## Page excerpt

○ ○ ○

Just what is the crime here?
Dharun Ravi, 20, formerly of Rutgers University, NJ, was convicted on all 15 counts brought against him: invasion of privacy, bias intimidation,lying to investigators, trying to influence a witness and tampering with evidence. From the NYTimes article:
"The case was a rare one in which almost none of the facts were in dispute. Mr. Ravi’s lawyers agreed that he had set up a webcam on his computer, and had then gone into a friend’s room and viewed Mr. Clementi kissing a man he met a few weeks earlier on a Web site for gay men. He sent Twitter and text messages urging others to watch when Mr. Clementi invited the man again two nights later, then deleted messages after Mr. Clementi killed himself."
"Mr. Ravi, 20, wearing a dark suit over his slight frame, sat expressionless as the jury forewoman read the verdict on the first count, of invasion of privacy. But he seemed surprised when she pronounced him guilty on the next charge, of bias intimidation. His eyes popped and he quickly turned his head from the jury."
"Mr. Ravi had rejected plea deals, because prosecutors would have required him to admit to bias intimidation. His lawyers said he simply did not believe he had committed a hate crime. They argued that he was “a kid” with little experience of homosexuality who had stumbled into a situation that scared him."
"Mr. Kaplan, the county prosecutor, rejected suggestions that Mr. Ravi would not have been on trial if Mr. Clementi had not killed himself. Even if he had not, he said, “under these facts, under this evidence, we would prosecute this case.”
I remember thinking "What a horrific case! What kind of values did the kid who spied grow up with?" when I first read about the suicide of Tyler Clementi a couple of years ago. Then, as I read this article in the New Yorker, I felt more ambivalent about the charges. Is this a hate crime?
What must have gone through Clementi's mind over the whole incident, that prompted him to commit suicide? He appears to have been at a most vulnerable stage, the start of 'coming out' to the world, having informed his parents just shortly before joining college, and starting to explore his sexuality. Was he punishing only Dharun for harassing him, or trying to punish his mother, whose initial rejection he sensed. From the New Yorker article by Iain Parker:
"When he described that experience to Cruz, Clementi reported that his father was “very accepting” of his news, but added, “Its a good thing dad is ok w/it or I would be in serious trouble / mom has basically completely rejected me.” He later added that she had been “very dismissive.”

○ ○ ○

## Recorded information

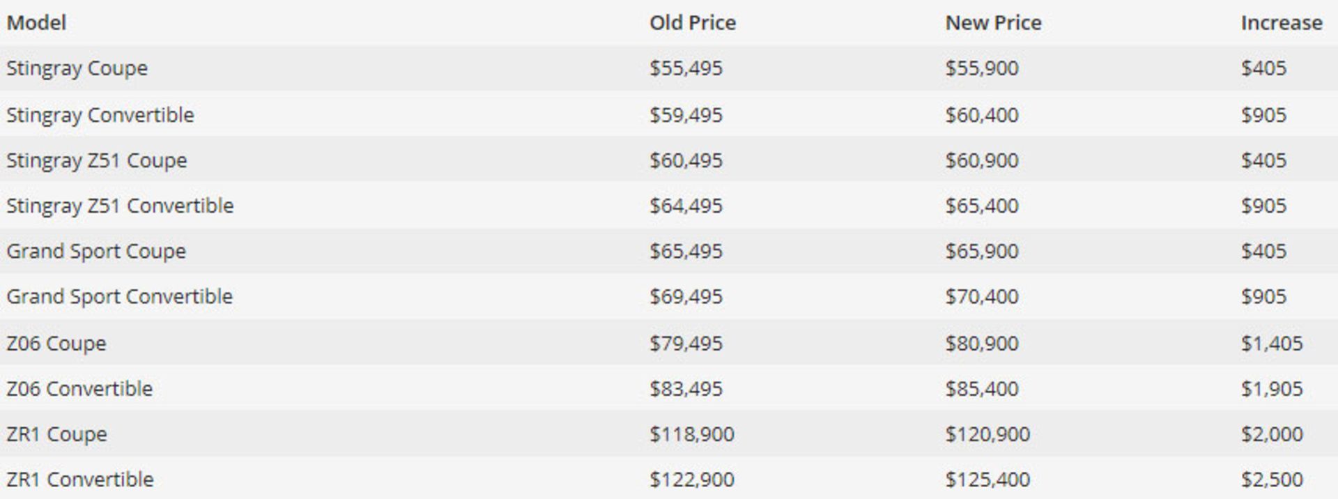
Task: Click the Z06 Convertible row label
Action: pos(79,388)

○ ○ ○

Reproduce the part of the commentary on the Dharun Ravi verdict that runs from "I remember thinking" up to and including "a hate crime?", word for word.

## Written response
I remember thinking "What a horrific case! What kind of values did the kid who spied grow up with?" when I first read about the suicide of Tyler Clementi a couple of years ago. Then, as I read this article in the New Yorker, I felt more ambivalent about the charges. Is this a hate crime?